The War on Three Fronts: Al-Qaeda, N. Korea & Iraq

This past week, Iran announced that it possessed Uranium that was intended to fuel the rogue-state’s first nuclear power plant. The response from Washington: silence, and for good reason. America already has the prospect of three-front war.
The Bush Administration has tried to convince the American public and the world that Iraq and Al-Qaeda are in some way linked. That “some way” has yet to be clarified. The Czech government disavowed any intelligence report that pointed to an Iraqi intelligence officer meeting with an Al-Qaeda operative in Prague, sometime in the summer preceding the 9-11 attacks on America. So, we are left with no concrete evidence of a tie, just the Bush Administration’s claim that Saddam Hussein could be hosting terrorists within Iraqi territory.
Then, there is North Korea. Many point to Kim Jung-Il’s regime as the real threat to international stability. We know that North Korea, a state that we have no treaty with, only a cease-fire truce, possesses at least two nuclear missiles. Both weapons are reported to be able to reach California. Adding fuel to this fire, we know that North Korea has the intention to make more warheads and, as former president Bill Clinton confided to Larry King in a recent CNN interview, has the intention to sell to any parties willing to pay.
This past week Americans have received warnings of impending terrorist strikes from Al-Qaeda cells operating within our borders. Our State Department has tried vainly to assemble a war coalition against Iraq, a country that continues to plead innocence to the world and has committed no act of violence against America. Finally, we have heard more threats from Pyongyang (N. Korea’s capital) of consequences for any U.S. or U.N. provocation.

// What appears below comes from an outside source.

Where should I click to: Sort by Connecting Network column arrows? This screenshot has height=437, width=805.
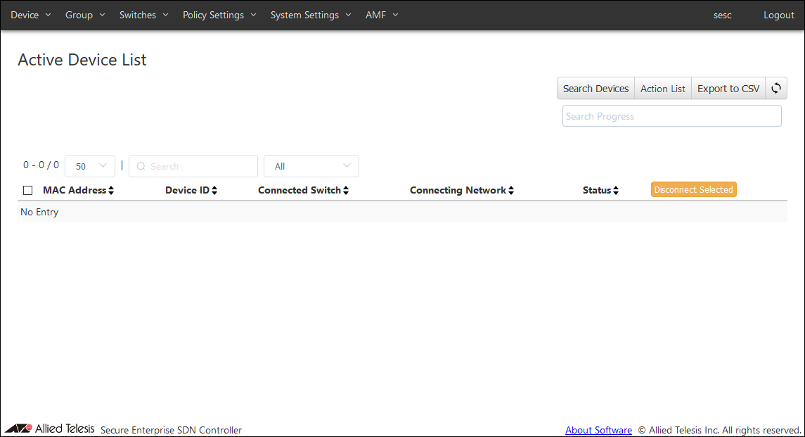(x=511, y=191)
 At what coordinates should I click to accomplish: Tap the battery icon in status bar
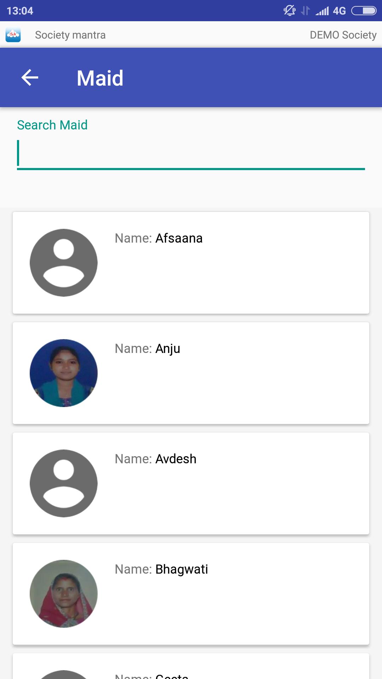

We have no recourse but to conclude that the Bush Administration is wrongfully disguising its true intentions for war with Iraq. All this war propaganda suggests that if we were really interested in taking down rogue states for the promise of a safer world, then we would extend this stance to North Korea and treat the Al-Qaeda threat as a separate issue from Saddam Hussein. However, the Bush administration understands that to do so would mean losing face, as well as confessing that we could be fighting a three-front war, which would alarm the public. And Mr. Bush knows that alarming the American people is not the key to a second term.